Num artigo da revista “Gazeta dos Caminhos de Ferro” (Nº1928 de 16 de agosto de 1968), a empresa fundamentava a necessidade de aferir a rentabilidade de vários ramais, entre eles o do Tâmega. E encerrar era uma opção em cima da mesa:

“Fala-se, mesmo, em suprimir alguns desses ramais, o que representaria um grave prejuízo para a economia daquelas regiões nortenhas”, lê-se no artigo não assinado.

Usando a Linha do Corgo como exemplo, a empresa admitia que modernizar estes ramais de via estreita estava fora de questão: o traçado sinuoso e acidentado dos vales não permitia maior velocidade e eletrificar seria praticamente impossível sem as profundas (e dispendiosas) alterações à infraestrutura. Já nesta mesma altura surge a ideia “do transporte rodoviário entre estações de caminho de ferro e localidades” como uma alternativa. A Linha do Tâmega e das suas congéneres estavam condenadas ao obsoletismo.

Nas décadas seguintes, a C.P. limitou-se a manter as linhas transitáveis, mas os prejuízos amontoavam-se.

No ano de 1988 é “o princípio do fim”: alegando “extrema exiguidade da procura, tráfego reduzido, e sobredimensionamento da oferta”, a C.P. reduz a circulação entre Amarante e Arco de Baúlhe de cinco para três comboios.

Justificava, então, que 70% do tráfego se realizava entre Livração e Amarante e que, em 1987, cada comboio Livração – Arco de Baúlhe produzia, em média, uma “despesa de 38 contos e três de receita” (590 e 46 euros atuais, respetivamente e ajustados à inflação).

Com o fim praticamente anunciado daquele troço, várias câmaras municipais exigiam ao então Governo pela construção de uma alternativa rodoviária (a variante à N210) entre Amarante e Arco de Baúlhe. Por outro lado, a C.P. também era pressionada:

“…não é de aceitar os a supressão dos horários enquanto os termos do protocolo assinado pelas Câmaras servidas pela linha do Tâmega não for(em) concretizados”, afirmava o então presidente da Câmara Municipal de Amarante, Macedo Teixeira.

Finalmente, e apesar de, dias antes, ter dado sinais que tal não estava nos seus planos, a C.P. anunciou o encerramento da Linha do Tâmega, entre Amarante e Arco de Baúlhe, a partir de 1 de janeiro de 1990.

Durante a seguinte década ainda houve alguma esperança depositada em iniciativas, tanto da C.P. como de privados, que visavam a exploração dos troços encerrados nas redes do Douro e do Vouga. Em Amarante, o investidor privado Graham Garnel procurava vender a sua ideia de fazer circular comboios a vapor na Linha do Tâmega, para fins turísticos.

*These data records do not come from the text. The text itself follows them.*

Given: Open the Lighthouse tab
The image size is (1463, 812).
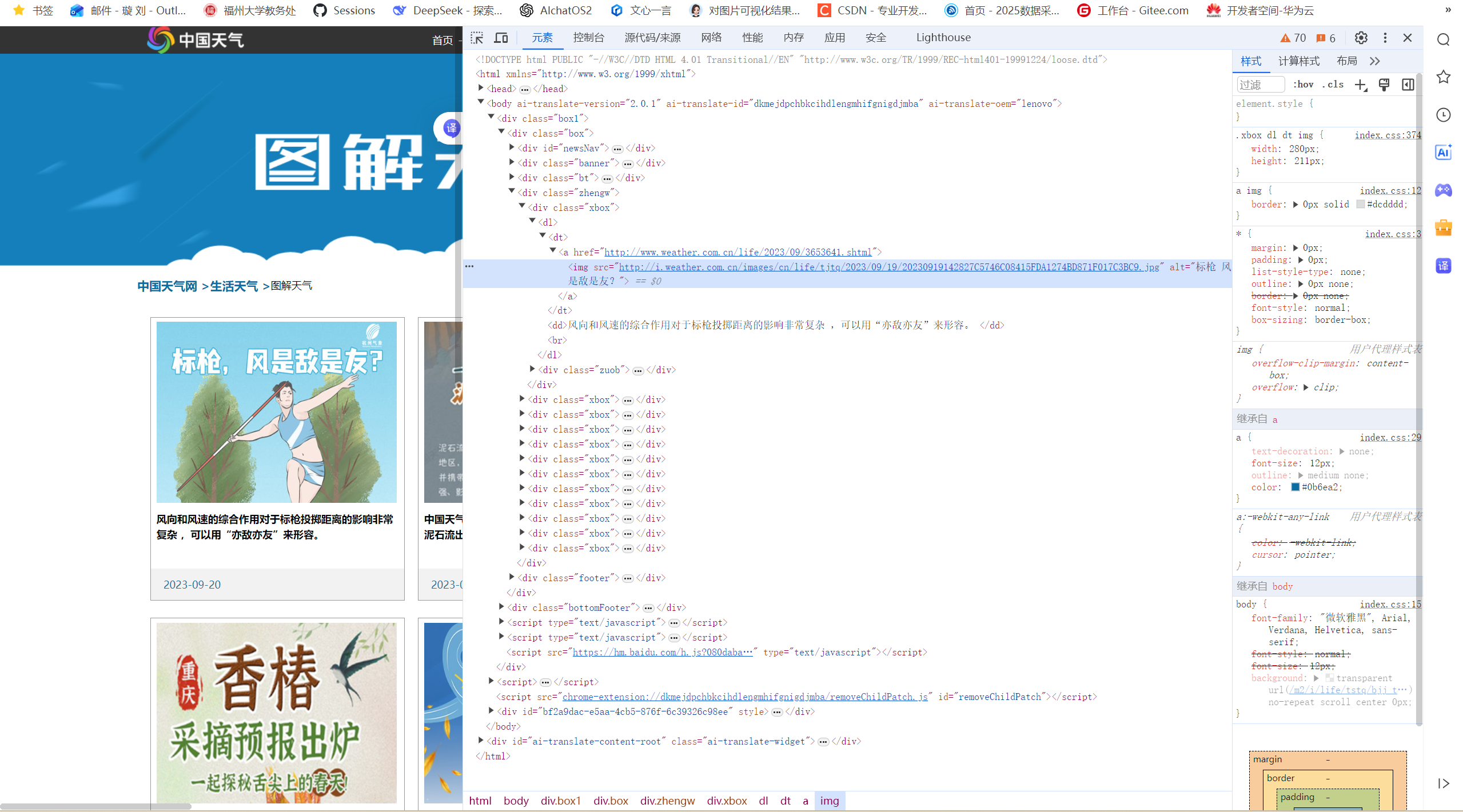Looking at the screenshot, I should [x=943, y=38].
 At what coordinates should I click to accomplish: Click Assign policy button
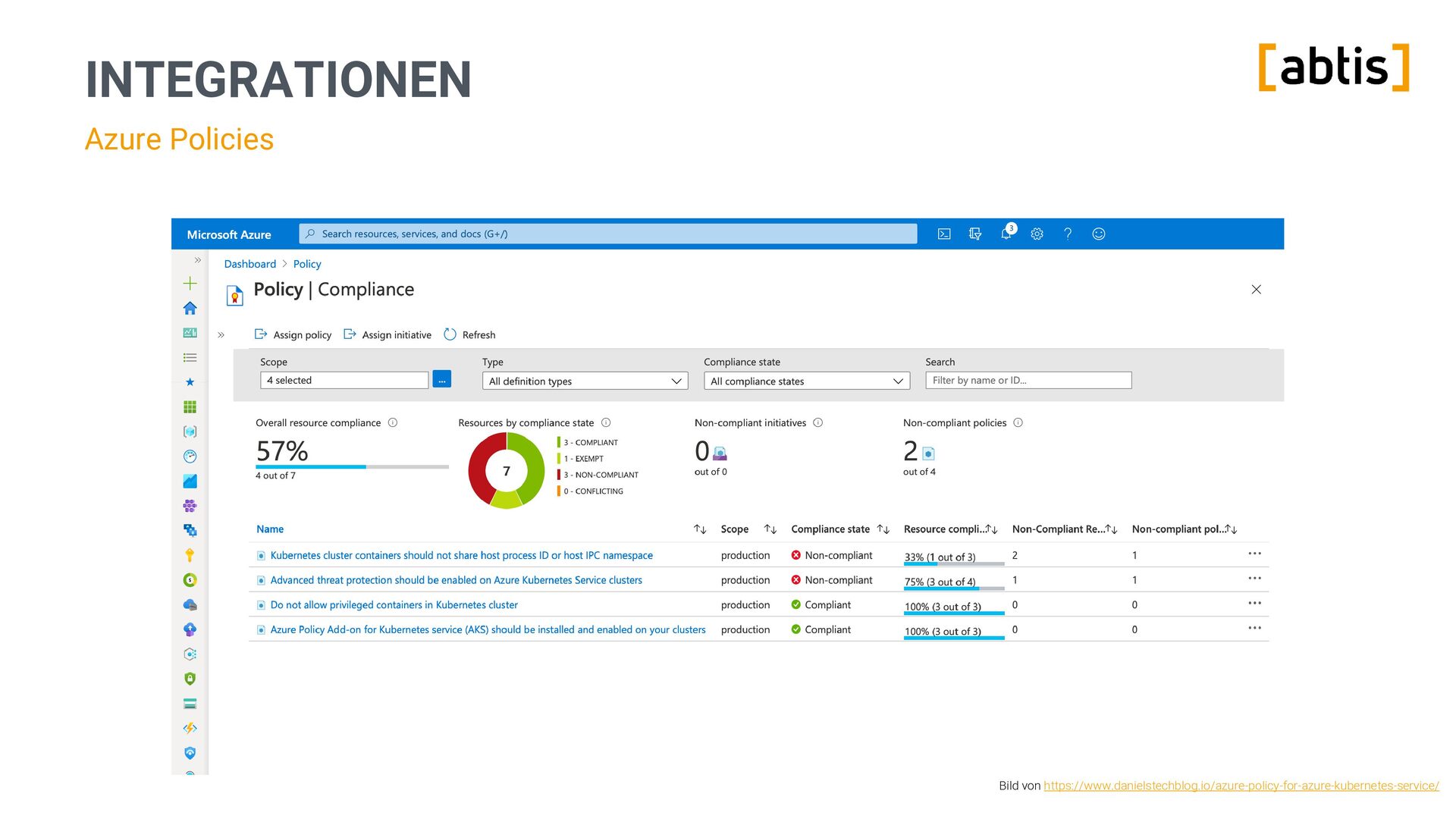pos(293,334)
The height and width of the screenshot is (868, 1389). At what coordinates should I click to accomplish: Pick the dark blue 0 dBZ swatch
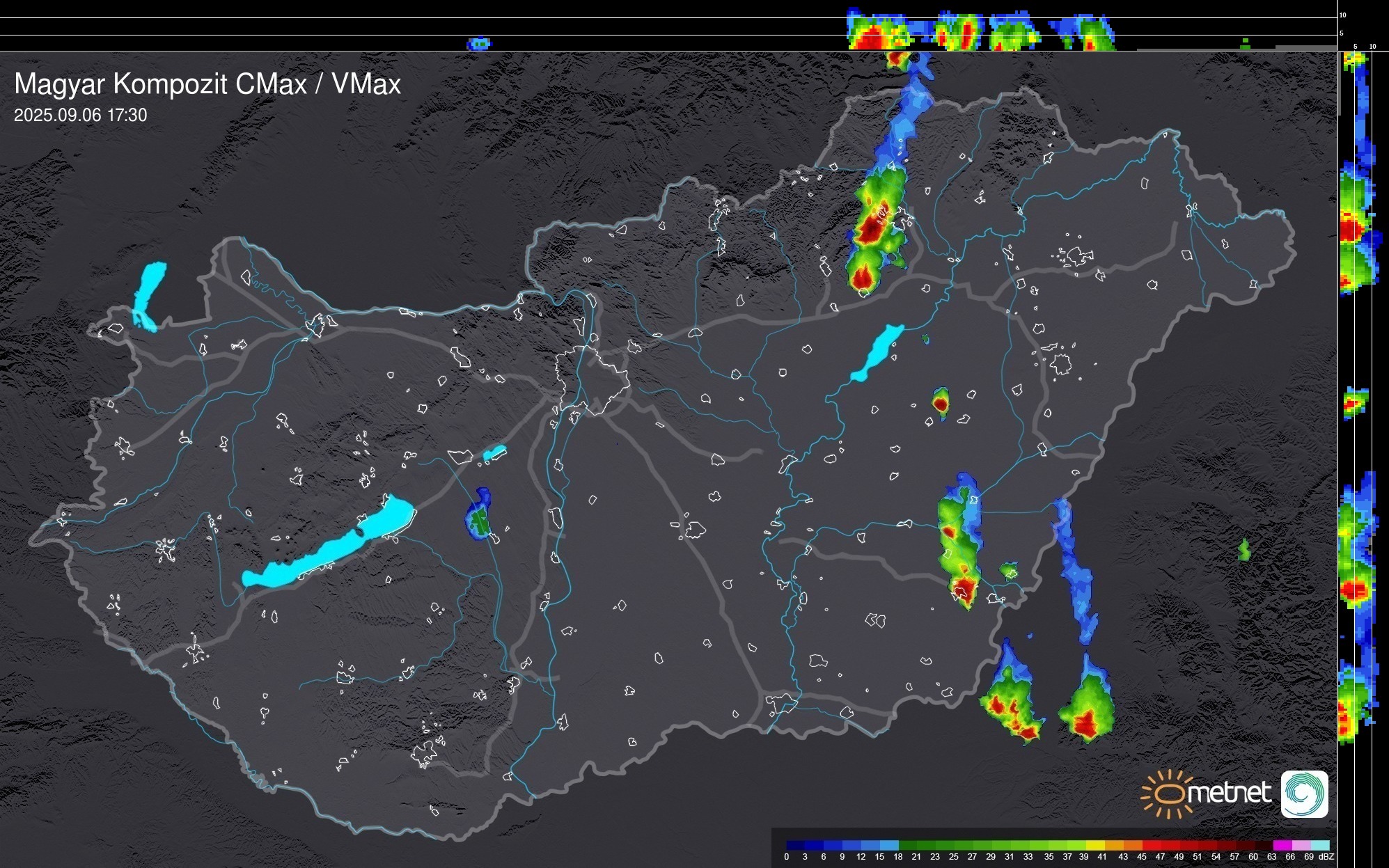(x=796, y=845)

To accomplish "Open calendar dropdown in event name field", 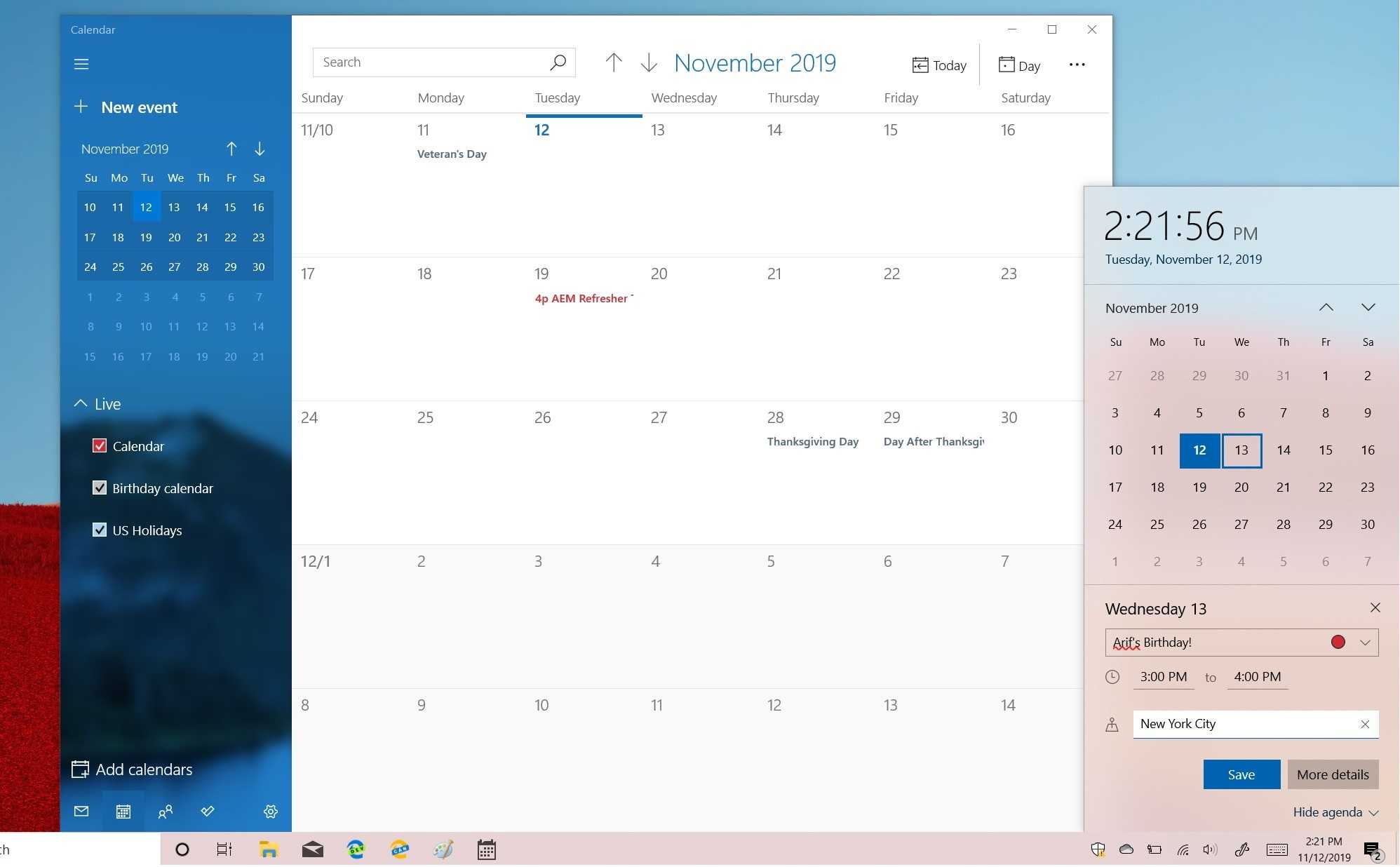I will tap(1365, 643).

Contudo, tanto os planos do amigo do então treinador do F.C.P. Bobby Robson, como da própria CP nunca saíram do papel. Entretanto, a infraestrutura do troço encerrado apodrecia a céu aberto e a ligação entre Amarante e Livração esvaziava-se de serviços e passageiros.

Em março de 1999, a C.P. encerra o guichet da estação de Amarante, onde se deixa de vender bilhetes. Exatamente 90 anos depois dos “vivas!”, foguetes e três bandas musicais terem festejado a entrada numa suposta era de progresso, a venerada estação da cidade era, para todos os fins e efeitos, despromovida a apeadeiro.

Contudo, o golpe de misericórdia ainda demoraria uma década. E quando veio, o timing da decisão roçou no cinismo: a 25 de março de 2009, meros dias após as celebrações do centenário da chegada do comboio a Amarante, a Linha do Tâmega era encerrada, por “razões de segurança”.

Celebração dos 100 anos do comboio em Amarante, março 2009.

Esperanças ainda houve do seu regresso. Em cerimónia pública, por volta de 2010, novo protocolo é assinado para se proceder à primeira fase de uma putativa remodelação da via.

Os velhos carris foram levantados, o canal alisado e preparado para a instalação de novo rodado. Entretanto, as populações ao longo da via reclamam, e recebem, serviço rodoviário promovido pela C.P.

Mas, em 2012, a empresa atira a toalha ao chão: o serviço rodoviário é cancelado, as passagens de nível e pontes são bloqueadas e o projeto de modernização “engavetado”. O que restava da Linha do Tâmega transformou-se no que é hoje: uma ruína a céu aberto, onde a Natureza reclama, ano após ano, o seu espaço.